Valorisation of citrus waste for sustainable synthesis of carbon-supported copper nanoparticles active in CO2 electroreduction

Abstract

This study describes a microwave-assisted hydrothermal method to synthesise carbon-supported Cu-based electrocatalysts for CO₂ conversion using citrus peels as both the carbon precursor and the reducing agent for Cu cations. XPS, TEM, and XRD analyses reveal the structural heterogeneity of the samples, resulting from a complex chemistry influenced by both the type of citrus peel used and the Cu salt precursor. As a result, mixed Cu/Cu₂O nanoparticles form, which are immobilized on the surface or embedded within the carbon matrix. Orange peel-derived systems exhibit an optimal graphitic-to-defective carbon ratio, resulting in an optimal porosity, electron conduction, and Cu stabilisation, leading to superior CO₂ reduction performance.

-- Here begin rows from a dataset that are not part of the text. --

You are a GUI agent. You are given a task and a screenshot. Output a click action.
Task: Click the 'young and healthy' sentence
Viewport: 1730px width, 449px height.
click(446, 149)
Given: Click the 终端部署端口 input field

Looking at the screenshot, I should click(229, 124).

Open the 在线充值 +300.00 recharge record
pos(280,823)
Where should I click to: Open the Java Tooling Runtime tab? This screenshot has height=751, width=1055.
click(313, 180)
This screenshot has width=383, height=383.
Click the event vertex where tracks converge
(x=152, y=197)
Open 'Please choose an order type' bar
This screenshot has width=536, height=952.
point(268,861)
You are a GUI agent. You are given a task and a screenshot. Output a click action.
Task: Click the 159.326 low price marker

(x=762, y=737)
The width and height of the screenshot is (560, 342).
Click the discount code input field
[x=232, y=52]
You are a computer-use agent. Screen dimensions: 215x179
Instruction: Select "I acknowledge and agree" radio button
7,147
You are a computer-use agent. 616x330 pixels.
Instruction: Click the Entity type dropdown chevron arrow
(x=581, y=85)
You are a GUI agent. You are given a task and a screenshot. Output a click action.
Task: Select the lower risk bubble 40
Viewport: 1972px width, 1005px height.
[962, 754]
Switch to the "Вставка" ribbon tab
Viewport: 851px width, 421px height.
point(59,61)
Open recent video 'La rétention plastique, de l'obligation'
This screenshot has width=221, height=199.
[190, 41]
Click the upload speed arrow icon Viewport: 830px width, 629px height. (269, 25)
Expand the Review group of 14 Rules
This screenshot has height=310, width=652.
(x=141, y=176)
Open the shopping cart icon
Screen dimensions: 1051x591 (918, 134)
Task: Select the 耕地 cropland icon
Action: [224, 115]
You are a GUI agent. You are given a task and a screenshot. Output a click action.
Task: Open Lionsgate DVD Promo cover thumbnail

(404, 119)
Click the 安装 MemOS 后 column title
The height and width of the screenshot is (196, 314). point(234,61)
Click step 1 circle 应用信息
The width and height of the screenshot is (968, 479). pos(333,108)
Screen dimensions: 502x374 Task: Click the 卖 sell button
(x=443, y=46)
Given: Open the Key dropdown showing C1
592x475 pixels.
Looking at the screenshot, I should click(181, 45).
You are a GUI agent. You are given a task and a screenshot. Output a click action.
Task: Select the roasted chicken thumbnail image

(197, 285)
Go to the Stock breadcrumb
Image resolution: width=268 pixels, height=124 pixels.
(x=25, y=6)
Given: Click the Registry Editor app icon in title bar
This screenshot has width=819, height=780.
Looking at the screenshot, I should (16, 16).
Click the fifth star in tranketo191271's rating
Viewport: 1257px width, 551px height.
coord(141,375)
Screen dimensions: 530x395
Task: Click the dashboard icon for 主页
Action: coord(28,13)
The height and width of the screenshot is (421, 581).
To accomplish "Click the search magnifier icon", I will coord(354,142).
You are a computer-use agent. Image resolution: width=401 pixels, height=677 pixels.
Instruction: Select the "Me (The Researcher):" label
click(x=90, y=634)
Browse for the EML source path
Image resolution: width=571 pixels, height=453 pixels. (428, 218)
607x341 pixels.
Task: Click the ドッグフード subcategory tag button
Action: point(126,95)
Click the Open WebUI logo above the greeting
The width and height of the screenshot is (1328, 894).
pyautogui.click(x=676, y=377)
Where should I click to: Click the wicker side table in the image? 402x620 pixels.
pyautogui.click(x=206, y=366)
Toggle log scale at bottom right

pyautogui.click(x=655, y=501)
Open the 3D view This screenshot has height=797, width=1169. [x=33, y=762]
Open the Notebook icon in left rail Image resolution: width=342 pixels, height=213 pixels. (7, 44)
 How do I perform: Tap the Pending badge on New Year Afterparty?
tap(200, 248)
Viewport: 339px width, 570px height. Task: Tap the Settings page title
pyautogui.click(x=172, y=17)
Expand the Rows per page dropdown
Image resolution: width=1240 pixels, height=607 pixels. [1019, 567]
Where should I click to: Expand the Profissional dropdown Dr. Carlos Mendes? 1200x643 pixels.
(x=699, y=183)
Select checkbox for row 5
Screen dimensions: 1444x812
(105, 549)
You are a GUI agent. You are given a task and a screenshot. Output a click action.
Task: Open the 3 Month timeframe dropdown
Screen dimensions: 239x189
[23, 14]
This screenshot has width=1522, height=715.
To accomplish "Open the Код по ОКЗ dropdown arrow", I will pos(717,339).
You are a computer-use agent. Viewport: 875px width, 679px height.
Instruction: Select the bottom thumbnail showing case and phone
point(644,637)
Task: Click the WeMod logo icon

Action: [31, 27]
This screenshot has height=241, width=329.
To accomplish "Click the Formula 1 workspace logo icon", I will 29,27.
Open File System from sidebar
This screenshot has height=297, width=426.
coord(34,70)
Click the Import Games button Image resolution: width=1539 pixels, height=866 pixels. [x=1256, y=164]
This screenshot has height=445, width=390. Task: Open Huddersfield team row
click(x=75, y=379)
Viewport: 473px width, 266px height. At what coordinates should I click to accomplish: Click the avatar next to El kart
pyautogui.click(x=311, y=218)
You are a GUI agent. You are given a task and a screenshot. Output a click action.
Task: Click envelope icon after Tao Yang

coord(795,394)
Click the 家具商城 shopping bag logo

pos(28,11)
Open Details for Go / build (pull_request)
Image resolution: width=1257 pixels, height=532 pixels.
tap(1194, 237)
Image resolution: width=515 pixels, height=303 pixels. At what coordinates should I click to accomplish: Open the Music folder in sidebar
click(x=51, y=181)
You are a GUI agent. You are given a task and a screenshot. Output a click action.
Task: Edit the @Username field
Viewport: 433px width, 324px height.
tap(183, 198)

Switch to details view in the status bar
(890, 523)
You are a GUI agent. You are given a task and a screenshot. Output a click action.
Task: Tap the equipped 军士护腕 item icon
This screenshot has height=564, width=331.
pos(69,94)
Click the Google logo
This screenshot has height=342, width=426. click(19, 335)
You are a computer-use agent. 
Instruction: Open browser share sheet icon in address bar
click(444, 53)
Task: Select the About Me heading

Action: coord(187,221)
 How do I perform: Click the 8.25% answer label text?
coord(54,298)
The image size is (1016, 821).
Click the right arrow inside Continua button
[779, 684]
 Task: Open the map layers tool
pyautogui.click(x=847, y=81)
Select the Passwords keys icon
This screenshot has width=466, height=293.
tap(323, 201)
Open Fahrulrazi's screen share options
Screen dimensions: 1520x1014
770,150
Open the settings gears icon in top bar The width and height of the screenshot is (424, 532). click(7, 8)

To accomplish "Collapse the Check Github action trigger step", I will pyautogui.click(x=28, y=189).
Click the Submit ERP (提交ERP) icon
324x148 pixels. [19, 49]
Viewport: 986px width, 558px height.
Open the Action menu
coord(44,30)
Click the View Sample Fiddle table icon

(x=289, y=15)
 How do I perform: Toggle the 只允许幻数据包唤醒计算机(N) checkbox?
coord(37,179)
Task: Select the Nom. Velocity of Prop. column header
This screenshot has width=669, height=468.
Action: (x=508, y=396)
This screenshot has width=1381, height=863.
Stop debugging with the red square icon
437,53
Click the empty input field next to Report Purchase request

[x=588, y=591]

A Cu sulphate-derived catalyst supported on orange peel-derived carbon yields the best performance for CO and methane production, shedding light on specific structural characteristics of the catalysts precursor state able to generate in situ an active phase with improved performance. This work demonstrates the potential of orange peel waste as a sustainable feedstock for the production of CO₂ reduction electrocatalysts, offering a green strategy for waste valorisation and clean energy technologies.